• [YOUR ASSIGNMENT] Produce a word-for-word copy of the data that follows, excluding images.

• [TASK DATA]

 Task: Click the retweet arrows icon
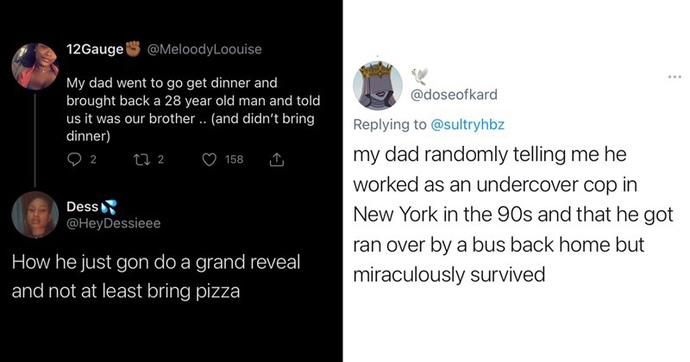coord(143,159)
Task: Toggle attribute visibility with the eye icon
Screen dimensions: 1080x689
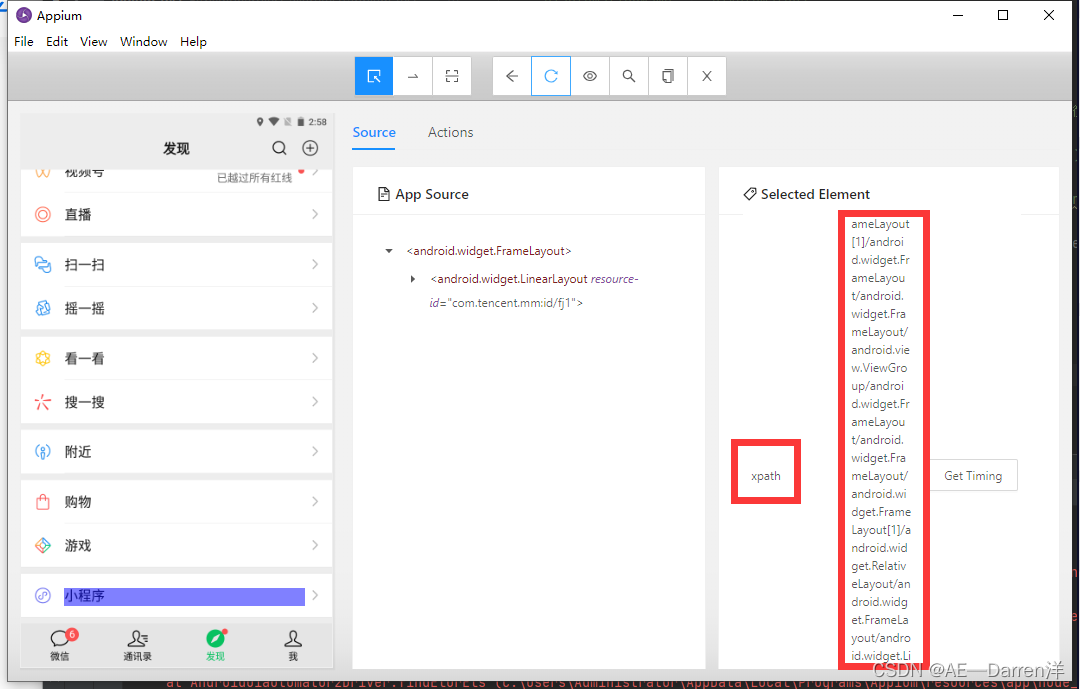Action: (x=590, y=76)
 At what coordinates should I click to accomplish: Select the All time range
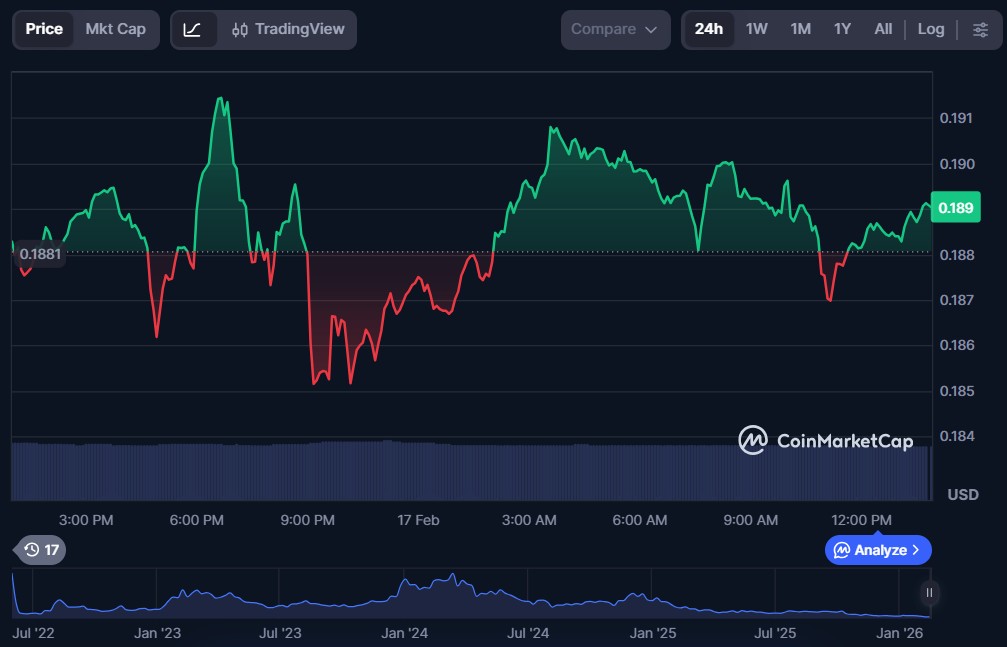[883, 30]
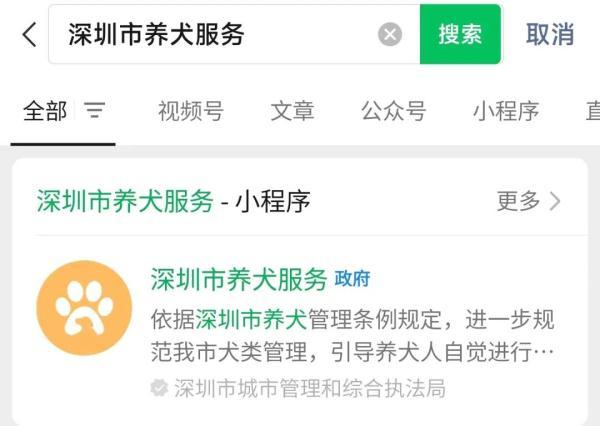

• [ANSWER TO THIS EXERCISE]
 Task: Click the retweet arrows icon
coord(143,159)
Task: Toggle attribute visibility with the eye icon
Screen dimensions: 1080x689
Action: (x=590, y=76)
 At what coordinates should I click to accomplish: Select the All time range
[883, 30]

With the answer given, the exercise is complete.